WORK REQUEST: In two sentences, summarize the text below about web apps and the Windows registry.

TEXT SEGMENT:
ClickOnce is a deployment tool. You probably don't need that at this point.

Can a web app access and modify the registry of Windows?

I've been writing desktop apps in C# for some time now but I'm increasingly getting frustrated with the fact that not everyone has .NET 2 or Higher installed. I don't have the option of upgrading their systems to meet my needs. My apps are mostly utilities that run alongside the main program the company I work for has. They access the file system and the registry. Being relatively new to programming in general, I was wondering if moving these tools to the web would solve some of my problems. But I have no idea if web apps can have access to these parts of Windows. I was thinking of writing these web apps in either Rails or ASP.NET. So my question is this. Can a web app access and modify the registry and file system of Windows?
Thanks.
Nope, "web apps" like asp.net or rails apps run on the server alone and just serve html to the client. So all the client-side code can do is what jscript running in the browser sandbox can do, ie no file access or registry access.

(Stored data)
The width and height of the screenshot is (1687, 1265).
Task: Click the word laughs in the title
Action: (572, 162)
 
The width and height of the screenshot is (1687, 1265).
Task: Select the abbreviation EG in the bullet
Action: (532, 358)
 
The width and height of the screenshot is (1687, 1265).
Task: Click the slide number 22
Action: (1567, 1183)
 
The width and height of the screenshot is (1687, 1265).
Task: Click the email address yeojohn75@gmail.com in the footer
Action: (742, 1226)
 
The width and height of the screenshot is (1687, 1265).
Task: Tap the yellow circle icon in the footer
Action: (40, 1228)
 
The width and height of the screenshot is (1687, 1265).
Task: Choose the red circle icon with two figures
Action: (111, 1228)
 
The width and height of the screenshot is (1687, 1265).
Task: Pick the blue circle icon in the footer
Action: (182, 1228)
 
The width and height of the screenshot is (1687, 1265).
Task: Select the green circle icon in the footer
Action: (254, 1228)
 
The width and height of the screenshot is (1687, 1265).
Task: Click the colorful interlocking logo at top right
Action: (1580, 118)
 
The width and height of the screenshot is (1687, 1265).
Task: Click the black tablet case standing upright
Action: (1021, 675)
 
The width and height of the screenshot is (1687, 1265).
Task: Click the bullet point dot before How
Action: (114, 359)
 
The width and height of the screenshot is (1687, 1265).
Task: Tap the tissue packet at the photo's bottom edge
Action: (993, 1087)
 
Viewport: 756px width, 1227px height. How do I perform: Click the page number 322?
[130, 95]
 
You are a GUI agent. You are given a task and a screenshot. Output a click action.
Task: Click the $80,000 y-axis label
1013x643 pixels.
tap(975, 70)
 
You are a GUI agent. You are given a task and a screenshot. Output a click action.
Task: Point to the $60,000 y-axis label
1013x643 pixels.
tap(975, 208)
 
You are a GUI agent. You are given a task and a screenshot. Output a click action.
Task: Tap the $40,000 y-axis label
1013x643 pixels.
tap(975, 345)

RESPONSE: Someone who writes C# desktop utilities asks whether a web app built in Rails or ASP.NET could access and modify the Windows registry and file system, since not every user has .NET 2 or higher installed. A reply says no: such web apps run on the server and serve HTML, so client-side code is limited to the browser sandbox with no file or registry access.